• Instructions for the task: Put the listing lines into a JSON list of strings, one string per line, with blank lines left out. Begin at the line that contains "Weysel.Com ~Bi Tutam" and stop after the line that contains "Gizlilik Politikası (700, 1177)".

• Extracted entries:
★ ★ ★ ★

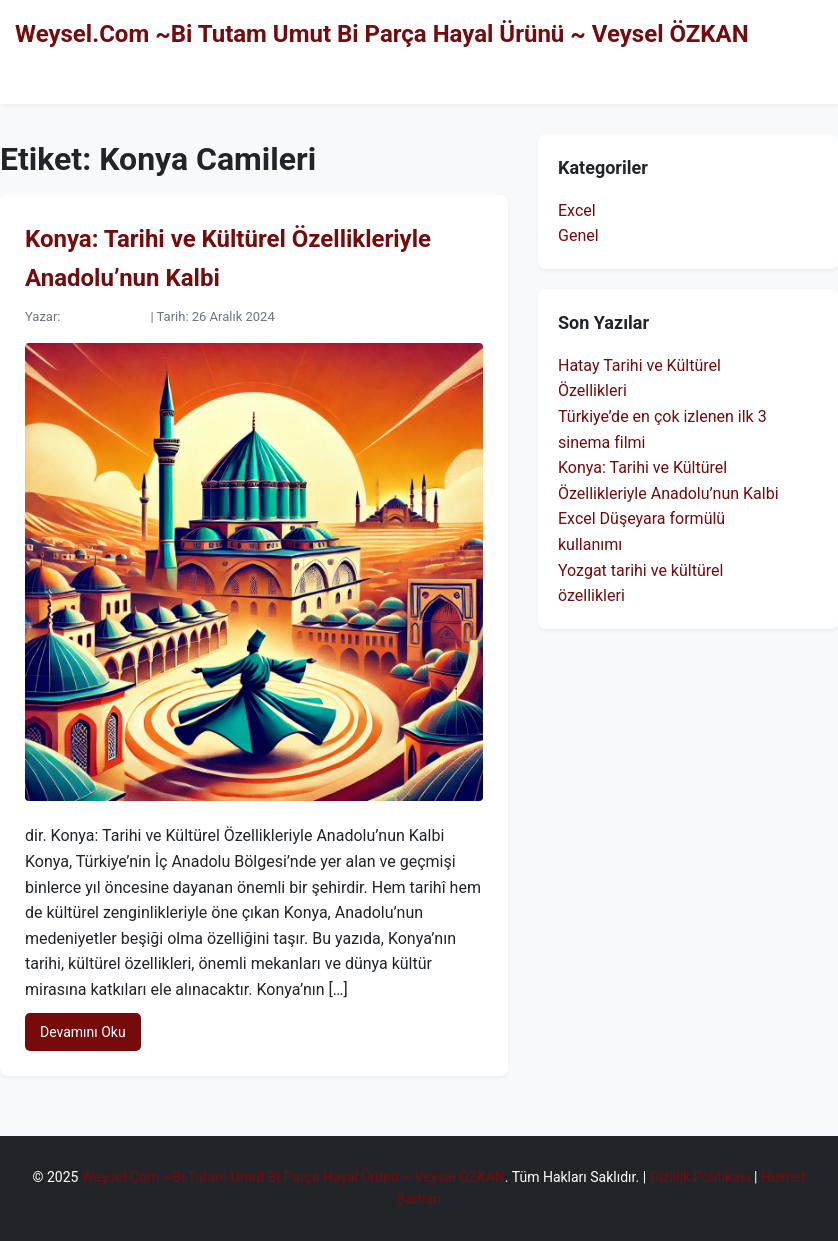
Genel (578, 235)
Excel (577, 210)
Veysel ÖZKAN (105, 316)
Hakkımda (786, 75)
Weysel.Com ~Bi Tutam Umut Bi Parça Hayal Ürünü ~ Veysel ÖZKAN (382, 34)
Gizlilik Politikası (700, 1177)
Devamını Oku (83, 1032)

★ ★ ★ ★

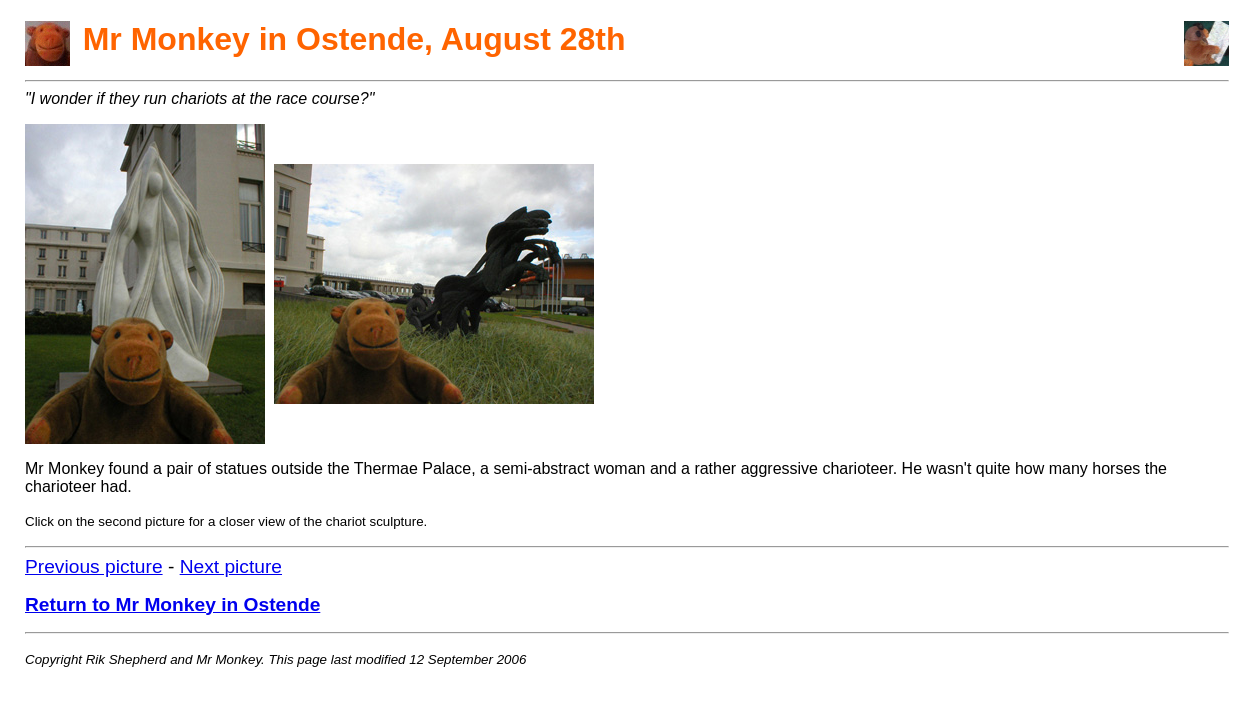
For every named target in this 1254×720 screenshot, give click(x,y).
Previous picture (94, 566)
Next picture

★ ★ ★ ★

• Exercise answer:
[
  "Weysel.Com ~Bi Tutam Umut Bi Parça Hayal Ürünü ~ Veysel ÖZKAN (382, 34)",
  "Gizlilik Politikası (700, 1177)"
]